Esta niña tan aplicada de la foto es Lorena. Ella, a pesar de que no pudo venir todos los días al curso, consiguió redactar su cuento y hacer una portada para el mismo. El cuento lo podéis leer aquí abajo y la portada la podéis ver en la foto: de los cuentos que están de pie es el segundo por la izquierda. Esperamos que os guste. Ella no era feliz del todo. A ella le gustaría tener alguna vez algún príncipe con el que casarse.
De pronto la princesa oye un ruido y se asoma a la ventana de la habitación. Allí había un hada que le dijo cómo encontrar al príncipe de sus sueños. Le dijo que fuera a buscarlo.
La princesa fue en busca del príncipe, pasó por un bosque lleno de árboles y animales. Por el camino se encontró a un amigo: una zapatilla vieja de cuero muy bonito antes de ser vieja. Se saludaron y la princesa siguió su camino.
De pronto aparece una bruja que le hecha un encantamiento con el que se le pegaban los pies al suelo y no podía buscar a su príncipe. Menos mal que su amiga la zapatilla vieja, a la vuelta de su paseo se la encontró y la liberó del encantamiento.
La princesa llegó a Madrid, que era una ciudad con muchos edificios y casas.
Resulta que allí vivía otra princesa envidiosa y enemiga de la nuestra. La princesa envidiosa le hace una trampa a Lorena y la encierra en un edificio.
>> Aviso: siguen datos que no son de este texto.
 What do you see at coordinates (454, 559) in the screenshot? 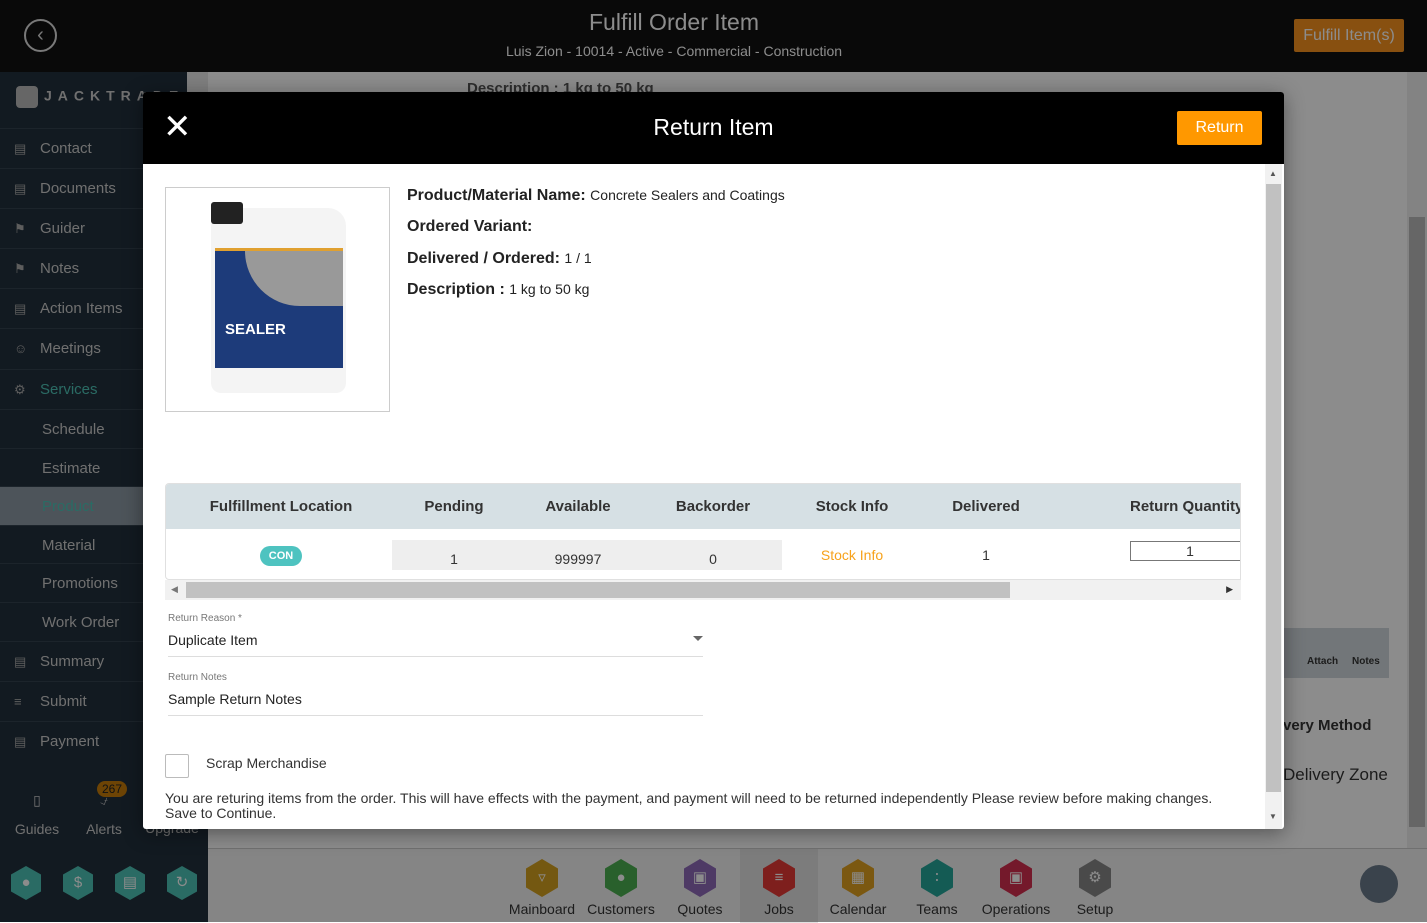
I see `pending-value: 1` at bounding box center [454, 559].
La zapatilla vieja, que había ido de casualidad al teatro a Madrid, se entera de todo y vuelve a salvar a su amiga, la princesa Lorena. La zapatilla va en busca de la princesa envidiosa, le riñe muchísimo y le ordena que nunca más vuelva a ser envidiosa.
Por fin Lorena encuentra al príncipe de sus sueños y los tres (Lorena, el príncipe y la zapatilla) regresan sanos y salvos a su casa,
Y COLORÍN, COLORADO, ESTE CUENTO SE HA ACABADO.